> Passage shown:
127 participants attending up to 5 sessions of therapy for CMD in primary care self-rated the SWEMWBS, the Patient Health Questionnaire (PHQ-9) and General Anxiety Disorder (GAD-7) scales. SWEMWBS’s construct validity and sensitivity to change was evaluated against the PHQ-9 and GAD-7 across multiple time points in two ways: correlation coefficients were calculated between the measures at each time point; and sensitivity to change over time was assessed using repeated measures ANOVA.

Results

Score distributions on SWEMWBS, but not PHQ-9 and GAD-7, met criteria for normality. At baseline, 92.9% (118/127) of participants scored above clinical threshold on either PHQ-9 or GAD-7. Correlations between SWEMWBS and PHQ-9 scores were calculated at each respective time point and ranged from 0.601 to 0.793. Correlations between SWEMWBS and GAD-7 scores were calculated similarly and ranged from 0.630 to 0.743. Significant improvements were seen on all three scales over time. Changes in PHQ-9 and GAD-7 were curvilinear with greatest improvement between sessions 1 and 2. Change in SWEMWBS was linear over the five sessions.

> Task A:
According to the study summary above, what range did the correlations between SWEMWBS and GAD-7 scores fall within?
> Task B:
Reproduce the portion of the study summary above starting at "127 participants attending" and ending at "repeated measures ANOVA.", without changing any wording.

> Input data:
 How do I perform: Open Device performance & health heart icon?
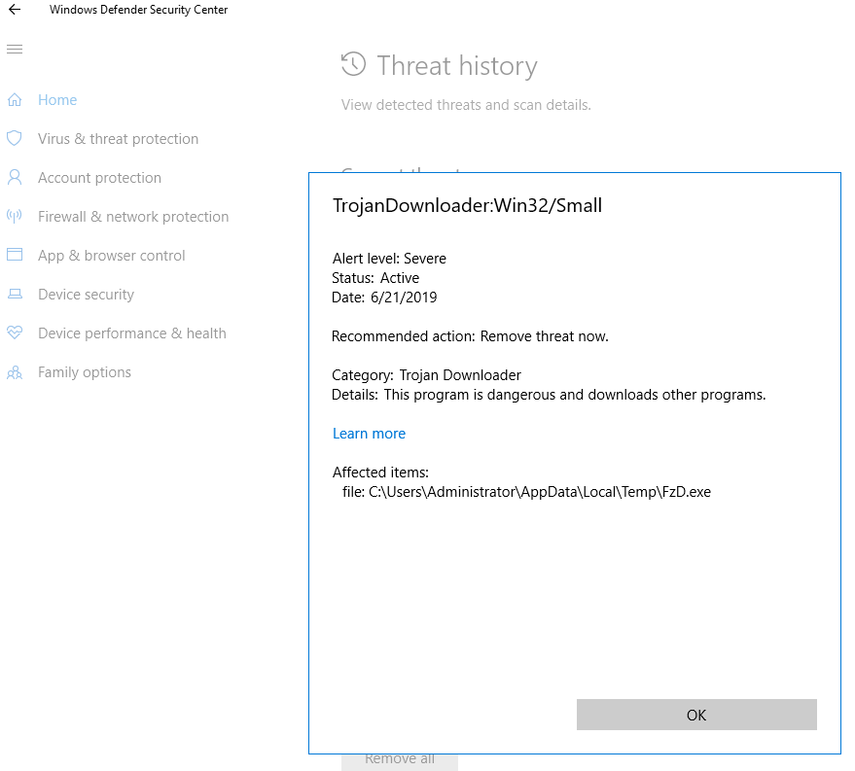coord(15,333)
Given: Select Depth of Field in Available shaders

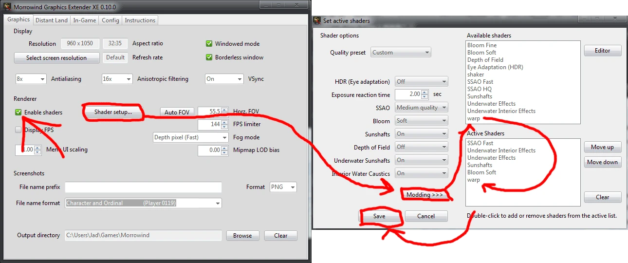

> Task output A:
They ranged from 0.630 to 0.743.

> Task output B:
127 participants attending up to 5 sessions of therapy for CMD in primary care self-rated the SWEMWBS, the Patient Health Questionnaire (PHQ-9) and General Anxiety Disorder (GAD-7) scales. SWEMWBS’s construct validity and sensitivity to change was evaluated against the PHQ-9 and GAD-7 across multiple time points in two ways: correlation coefficients were calculated between the measures at each time point; and sensitivity to change over time was assessed using repeated measures ANOVA.